I have data consisting of multiple groups shown below. Within each group, I need to identify specific records to keep, and specific ones to remove. I have manually done this in the column Keep or Remove but I want to recreate the last column using a formula.
I want to start from the latest date in each group (last row with date in ascending order) and Keep all the rows (starting from the last row in group and moving up) that sum up to the value in column A from bottom up until the entire value of column A is used up. All other remaining rows would be marked as Remove.
What I'm looking for is something where it checks the value of column B (in the last row with the latest date) against the value in column A in the same row. If the value of B is less than or equal to value of column A , mark row as Keep if not mark as Remove. Now we move up one row with the next latest date, if value of column B plus the sum of all the previous Keep column B's is less than or equal to the value in column A, mark as Keep, if not mark as Remove. Moving on to the next row up, if the value in column B plus the sum of all the previous Keep column B's is less than or equal to the value in column A, mark as Keep, if not mark as Remove.

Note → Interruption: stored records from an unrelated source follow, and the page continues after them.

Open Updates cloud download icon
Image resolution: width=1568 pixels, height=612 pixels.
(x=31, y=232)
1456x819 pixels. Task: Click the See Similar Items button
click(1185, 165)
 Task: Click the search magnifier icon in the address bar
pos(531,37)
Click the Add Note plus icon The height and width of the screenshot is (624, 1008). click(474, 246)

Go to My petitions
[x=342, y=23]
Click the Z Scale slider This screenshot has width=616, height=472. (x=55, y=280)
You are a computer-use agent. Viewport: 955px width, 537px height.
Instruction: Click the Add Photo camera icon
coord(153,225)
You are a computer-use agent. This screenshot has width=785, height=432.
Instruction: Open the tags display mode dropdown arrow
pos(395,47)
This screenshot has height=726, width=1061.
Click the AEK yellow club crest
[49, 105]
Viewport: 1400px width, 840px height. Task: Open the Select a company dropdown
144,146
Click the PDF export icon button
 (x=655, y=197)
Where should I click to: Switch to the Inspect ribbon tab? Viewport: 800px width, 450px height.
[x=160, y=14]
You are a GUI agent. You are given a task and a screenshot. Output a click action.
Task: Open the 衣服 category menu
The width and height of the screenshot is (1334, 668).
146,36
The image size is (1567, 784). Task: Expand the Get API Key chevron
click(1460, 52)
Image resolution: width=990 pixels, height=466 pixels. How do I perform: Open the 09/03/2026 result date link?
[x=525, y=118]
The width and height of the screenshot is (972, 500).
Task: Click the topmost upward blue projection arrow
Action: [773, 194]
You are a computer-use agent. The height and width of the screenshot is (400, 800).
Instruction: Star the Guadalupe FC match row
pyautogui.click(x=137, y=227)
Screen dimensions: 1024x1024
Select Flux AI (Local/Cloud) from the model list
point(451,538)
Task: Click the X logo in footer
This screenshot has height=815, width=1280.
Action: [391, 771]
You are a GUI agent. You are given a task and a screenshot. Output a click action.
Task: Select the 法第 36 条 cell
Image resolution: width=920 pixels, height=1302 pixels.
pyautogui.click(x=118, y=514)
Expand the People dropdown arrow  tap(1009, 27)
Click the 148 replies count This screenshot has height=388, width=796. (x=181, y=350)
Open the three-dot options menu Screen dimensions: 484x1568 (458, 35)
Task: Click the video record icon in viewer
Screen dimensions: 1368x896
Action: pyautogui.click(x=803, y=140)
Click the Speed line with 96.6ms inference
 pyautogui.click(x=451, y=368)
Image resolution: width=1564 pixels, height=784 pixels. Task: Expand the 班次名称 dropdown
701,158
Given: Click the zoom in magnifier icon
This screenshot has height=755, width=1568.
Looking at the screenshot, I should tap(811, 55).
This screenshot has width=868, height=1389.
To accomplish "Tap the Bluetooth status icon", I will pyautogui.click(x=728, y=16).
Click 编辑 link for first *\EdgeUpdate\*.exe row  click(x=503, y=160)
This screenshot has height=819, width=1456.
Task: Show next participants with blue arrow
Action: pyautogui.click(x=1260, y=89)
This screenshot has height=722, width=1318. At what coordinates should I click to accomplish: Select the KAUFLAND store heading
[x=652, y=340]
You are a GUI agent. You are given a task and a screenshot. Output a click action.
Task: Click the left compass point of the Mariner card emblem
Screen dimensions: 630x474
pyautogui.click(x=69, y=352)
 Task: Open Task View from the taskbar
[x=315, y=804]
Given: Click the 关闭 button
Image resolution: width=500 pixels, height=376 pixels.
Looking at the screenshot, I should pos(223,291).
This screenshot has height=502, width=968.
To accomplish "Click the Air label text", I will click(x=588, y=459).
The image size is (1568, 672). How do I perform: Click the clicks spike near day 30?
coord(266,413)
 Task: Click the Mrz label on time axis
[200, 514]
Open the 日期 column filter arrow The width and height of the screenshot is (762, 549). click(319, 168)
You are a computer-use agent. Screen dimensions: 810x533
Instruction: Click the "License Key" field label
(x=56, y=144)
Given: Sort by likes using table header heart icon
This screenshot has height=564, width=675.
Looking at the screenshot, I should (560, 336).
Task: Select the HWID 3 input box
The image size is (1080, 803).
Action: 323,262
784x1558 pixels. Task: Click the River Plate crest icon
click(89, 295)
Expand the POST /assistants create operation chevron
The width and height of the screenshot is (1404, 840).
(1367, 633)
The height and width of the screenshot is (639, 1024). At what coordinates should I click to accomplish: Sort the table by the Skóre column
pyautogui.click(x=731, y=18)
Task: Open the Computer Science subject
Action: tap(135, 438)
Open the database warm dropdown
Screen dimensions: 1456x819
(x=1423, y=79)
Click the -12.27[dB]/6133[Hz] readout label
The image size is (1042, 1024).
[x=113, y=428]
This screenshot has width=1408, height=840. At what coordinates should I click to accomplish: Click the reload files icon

Essentially what I am looking for is a formula for the last column that can do what I am describing above for the below data set.
See below for an example table:
Group | A | B | Date | Keep or Remove? |
1 | 3 | 2 | 5/2/2022 | Remove |
1 | 3 | 2 | 5/2/2022 | Remove |
1 | 3 | 2 | 5/4/2022 | Remove |
1 | 3 | 2 | 5/4/2022 | Remove |
1 | 3 | 1 | 5/4/2022 | Keep |
1 | 3 | 2 | 5/11/2022 | Remove |
1 | 3 | 2 | 5/17/2022 | Remove |
1 | 3 | 2 | 6/1/2022 | Remove |
1 | 3 | 2 | 6/7/2022 | Remove |
1 | 3 | 2 | 6/13/2022 | Remove |
1 | 3 | 2 | 6/20/2022 | Remove |
1 | 3 | 2 | 6/24/2022 | Keep |
2 | 4 | 1 | 5/17/2022 | Remove |
2 | 4 | 1 | 6/1/2022 | Keep |
2 | 4 | 1 | 6/7/2022 | Keep |
2 | 4 | 4 | 6/13/2022 | Remove |
2 | 4 | 1 | 6/20/2022 | Keep |
2 | 4 | 1 | 6/24/2022 | Keep |
3 | 2 | 1 | 6/1/2022 | Keep |
3 | 2 | 1 | 6/7/2022 | Keep |
3 | 2 | 4 | 6/13/2022 | Remove |
Solved! Go to Solution.
@Althelp trying to understand your logic for keeping records and removing records. Can you explain the logic for keeping the 6/24 and 5/4 records from the group 1?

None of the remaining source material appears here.